◆ Instructions for the task: In the records below, find the line with "Task: Minimize the" and the line with "Task: Open the search magnifier icon"; return exactly those lines and every line between them.
= = = = = = =
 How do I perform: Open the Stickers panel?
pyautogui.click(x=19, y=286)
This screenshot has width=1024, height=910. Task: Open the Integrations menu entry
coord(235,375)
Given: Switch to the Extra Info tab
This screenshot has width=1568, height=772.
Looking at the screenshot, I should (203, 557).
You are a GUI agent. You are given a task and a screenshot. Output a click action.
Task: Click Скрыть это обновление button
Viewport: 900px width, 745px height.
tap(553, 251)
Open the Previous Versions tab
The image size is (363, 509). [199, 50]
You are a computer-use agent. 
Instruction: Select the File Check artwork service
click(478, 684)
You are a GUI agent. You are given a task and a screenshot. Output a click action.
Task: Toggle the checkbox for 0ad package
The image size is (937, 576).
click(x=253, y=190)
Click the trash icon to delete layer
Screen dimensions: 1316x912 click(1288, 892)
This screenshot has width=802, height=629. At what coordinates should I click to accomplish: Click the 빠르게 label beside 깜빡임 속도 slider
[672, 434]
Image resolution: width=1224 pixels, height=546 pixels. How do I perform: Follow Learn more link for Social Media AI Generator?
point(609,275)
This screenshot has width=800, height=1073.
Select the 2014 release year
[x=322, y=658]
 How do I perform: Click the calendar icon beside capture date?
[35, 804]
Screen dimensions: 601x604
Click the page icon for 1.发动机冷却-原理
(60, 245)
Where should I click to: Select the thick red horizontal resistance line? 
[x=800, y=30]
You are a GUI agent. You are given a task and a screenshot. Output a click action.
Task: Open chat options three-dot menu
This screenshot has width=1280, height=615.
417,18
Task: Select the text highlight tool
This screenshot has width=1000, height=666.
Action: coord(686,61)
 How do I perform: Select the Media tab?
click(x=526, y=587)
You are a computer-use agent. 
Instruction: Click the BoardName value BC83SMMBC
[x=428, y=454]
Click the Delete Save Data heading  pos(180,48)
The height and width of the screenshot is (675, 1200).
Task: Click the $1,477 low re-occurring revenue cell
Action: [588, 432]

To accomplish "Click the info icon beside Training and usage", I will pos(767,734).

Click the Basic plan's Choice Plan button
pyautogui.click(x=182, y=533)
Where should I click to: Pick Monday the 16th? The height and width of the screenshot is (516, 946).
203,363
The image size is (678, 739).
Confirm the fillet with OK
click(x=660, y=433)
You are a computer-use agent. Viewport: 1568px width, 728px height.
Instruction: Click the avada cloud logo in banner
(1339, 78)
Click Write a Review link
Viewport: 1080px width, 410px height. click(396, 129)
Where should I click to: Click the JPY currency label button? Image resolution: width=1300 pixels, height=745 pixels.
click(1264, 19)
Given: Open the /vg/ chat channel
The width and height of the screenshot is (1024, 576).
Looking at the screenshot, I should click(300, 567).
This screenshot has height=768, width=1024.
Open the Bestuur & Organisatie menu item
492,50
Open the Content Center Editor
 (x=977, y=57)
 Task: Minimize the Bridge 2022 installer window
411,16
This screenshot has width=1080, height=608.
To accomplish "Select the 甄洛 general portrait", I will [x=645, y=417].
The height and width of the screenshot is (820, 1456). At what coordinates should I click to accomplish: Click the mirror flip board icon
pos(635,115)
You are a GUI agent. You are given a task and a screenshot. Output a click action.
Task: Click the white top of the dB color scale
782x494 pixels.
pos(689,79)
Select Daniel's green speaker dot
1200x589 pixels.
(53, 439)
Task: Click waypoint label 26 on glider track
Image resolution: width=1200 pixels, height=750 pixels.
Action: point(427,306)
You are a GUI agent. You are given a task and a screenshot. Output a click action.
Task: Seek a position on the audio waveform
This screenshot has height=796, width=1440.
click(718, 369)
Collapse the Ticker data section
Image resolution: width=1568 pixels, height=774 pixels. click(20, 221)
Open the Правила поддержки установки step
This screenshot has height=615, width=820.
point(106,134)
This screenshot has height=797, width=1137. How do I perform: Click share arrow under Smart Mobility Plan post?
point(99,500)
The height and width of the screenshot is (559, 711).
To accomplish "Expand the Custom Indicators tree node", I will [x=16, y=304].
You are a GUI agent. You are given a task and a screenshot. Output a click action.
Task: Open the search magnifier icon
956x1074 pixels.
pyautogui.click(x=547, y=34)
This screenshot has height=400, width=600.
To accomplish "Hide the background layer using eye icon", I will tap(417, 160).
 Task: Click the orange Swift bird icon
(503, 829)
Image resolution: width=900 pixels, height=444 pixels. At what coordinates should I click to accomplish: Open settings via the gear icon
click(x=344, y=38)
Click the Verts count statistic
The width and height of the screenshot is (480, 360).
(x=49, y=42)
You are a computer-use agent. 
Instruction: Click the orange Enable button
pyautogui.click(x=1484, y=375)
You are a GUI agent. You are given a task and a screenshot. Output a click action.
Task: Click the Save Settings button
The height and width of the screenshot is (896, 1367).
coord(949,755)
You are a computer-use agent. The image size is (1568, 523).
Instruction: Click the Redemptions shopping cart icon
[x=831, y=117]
= = = = = = =
◆ Solution:
 Task: Minimize the Bridge 2022 installer window
411,16
This screenshot has width=1080, height=608.
To accomplish "Select the 甄洛 general portrait", I will [x=645, y=417].
The height and width of the screenshot is (820, 1456). At what coordinates should I click to accomplish: Click the mirror flip board icon
pos(635,115)
You are a GUI agent. You are given a task and a screenshot. Output a click action.
Task: Click the white top of the dB color scale
782x494 pixels.
pos(689,79)
Select Daniel's green speaker dot
1200x589 pixels.
(53, 439)
Task: Click waypoint label 26 on glider track
Image resolution: width=1200 pixels, height=750 pixels.
Action: point(427,306)
You are a GUI agent. You are given a task and a screenshot. Output a click action.
Task: Seek a position on the audio waveform
This screenshot has height=796, width=1440.
click(718, 369)
Collapse the Ticker data section
Image resolution: width=1568 pixels, height=774 pixels. click(20, 221)
Open the Правила поддержки установки step
This screenshot has height=615, width=820.
point(106,134)
This screenshot has height=797, width=1137. How do I perform: Click share arrow under Smart Mobility Plan post?
point(99,500)
The height and width of the screenshot is (559, 711).
To accomplish "Expand the Custom Indicators tree node", I will [x=16, y=304].
You are a GUI agent. You are given a task and a screenshot. Output a click action.
Task: Open the search magnifier icon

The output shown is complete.